O Estado de S. Paulo,
26 de setembro de 2012.
Dora Kramer
Comparação indevida
A
determinada altura da sessão desta segunda-feira o revisor Ricardo Lewandowski
justificou assim o voto pela condenação de três réus por formação de quadrilha:
"Era um mecanismo permanentemente em funcionamento. Isso caracteriza a
quadrilha, e esses crimes eram praticados à medida da necessidade demonstrada
pelos parlamentares que se deixaram corromper".
Portanto,
se alguém se deixou corromper, houve também o agente corruptor e um motivo para
corrupção.
A forma
da prova, entretanto, continua em debate. A manifestação majoritária dos
ministros em relação ao crime de corrupção passiva em "fatia"

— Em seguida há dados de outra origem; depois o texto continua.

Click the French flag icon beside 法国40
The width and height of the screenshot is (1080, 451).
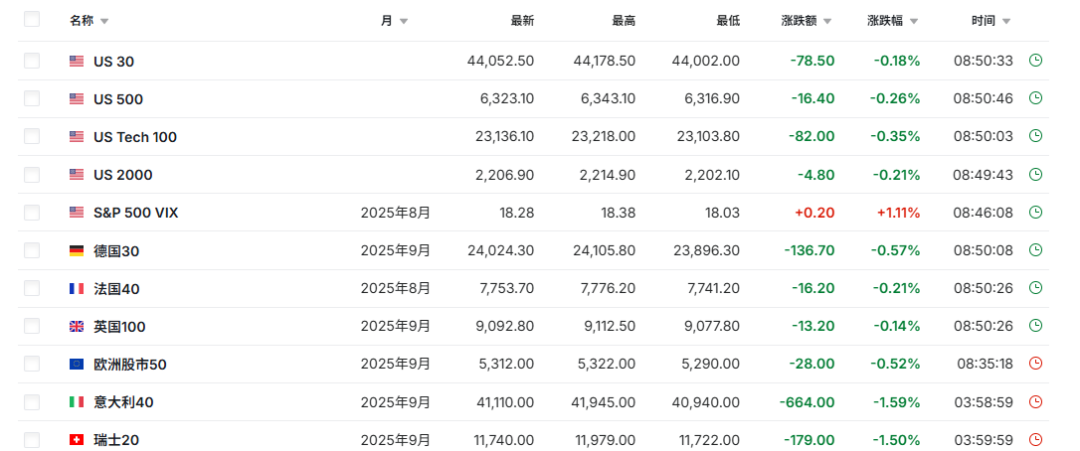coord(77,289)
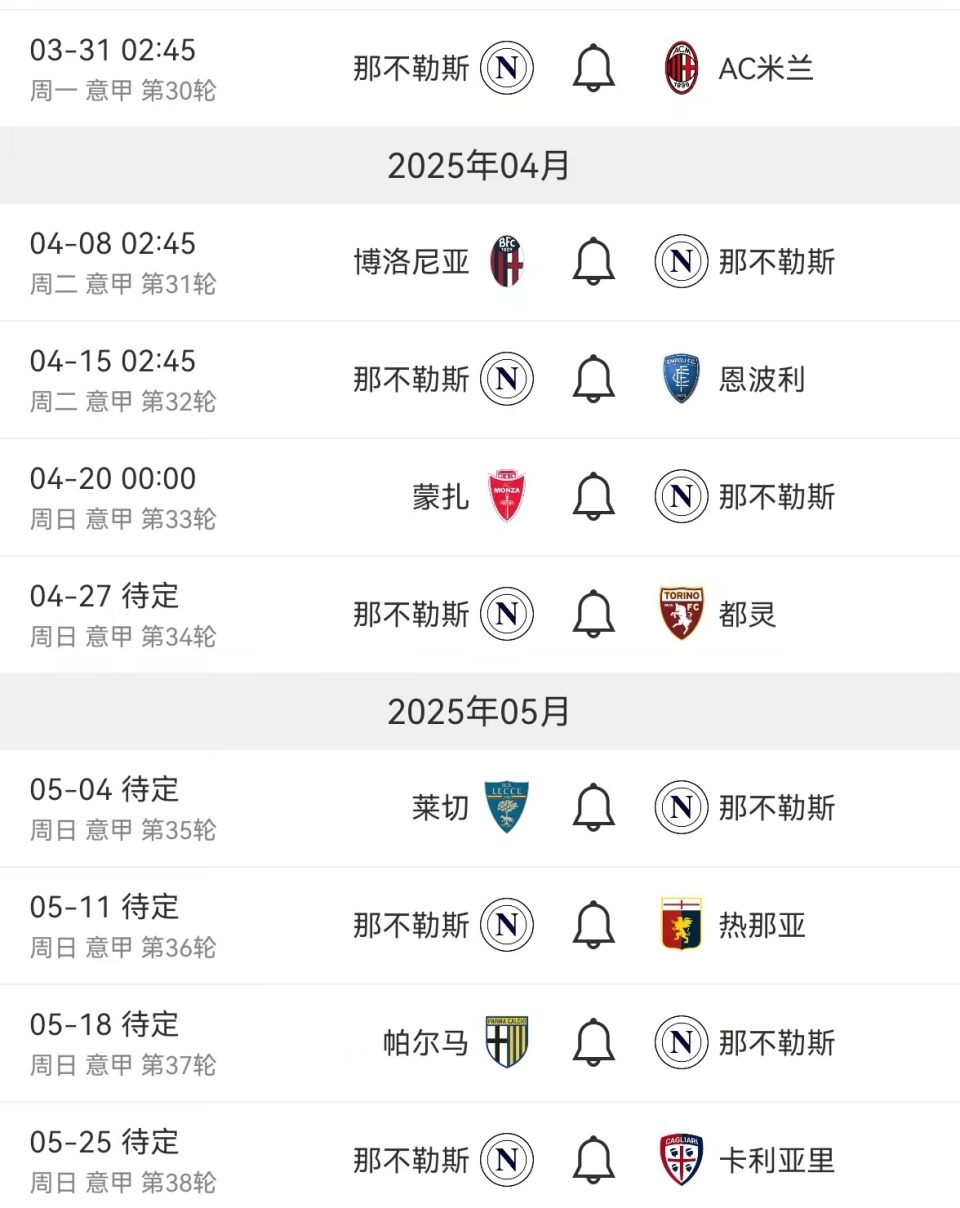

anterior do julgamento do mensalão provoca revolta aqui e ali.
Advogados
de defesa, políticos e agora até um grupo de intelectuais, artistas e
acadêmicos alegam que o Supremo Tribunal Federal está inovando. Invocam o
julgamento que absolveu Fernando Collor de Mello em 1994, reivindicando
tratamento semelhante.
O próprio
Lewandowski qualificou de "heterodoxo" o entendimento preponderante
no tribunal e justificou a absolvição de João Paulo Cunha do crime de corrupção
passiva dizendo que havia se baseado na jurisprudência da ação penal 307, a do
caso Collor.
Na
essência da lei o STF não está criando nada. A condenação de Cunha decorreu do
artigo 317 do Código Penal, cuja definição do ilícito é a mesma:
"Solicitar ou receber, para si ou outrem, direta ou indiretamente, ainda
que fora da função, mas em razão dela, vantagem indevida ou aceitar promessa de
tal vantagem".
O único
dos atuais ministros a participar do julgamento de Collor, Celso de Mello, na
época apontou a exigência de "precisa identificação de um ato de
ofício" na esfera das atribuições do presidente, para que se
caracterizasse a corrupção.
Justamente
o que a Procuradoria-Geral da República não conseguiu demonstrar na ocasião: a
denúncia não descreveu uma parte do crime, não apontou que interesses as
pessoas que deram dinheiro ao operador de Collor, Paulo César Farias, teriam
nos atos do presidente.
E,
naquele voto em 94, Celso de Mello falou também sobre a necessidade de haver
"uma relação entre a conduta do agente que solicita, recebe ou aceita a
promessa de vantagem indevida e a prática, que pode até não ocorrer, de um ato
determinado de ofício".
E o que
demonstra a denúncia ora em exame? Exatamente a existência de uma relação de
trocas indevidas entre parlamentares, partidos e um governo mediante práticas
ilegais.
Ou seja,
o Supremo não inventa. Os casos é que são diferentes.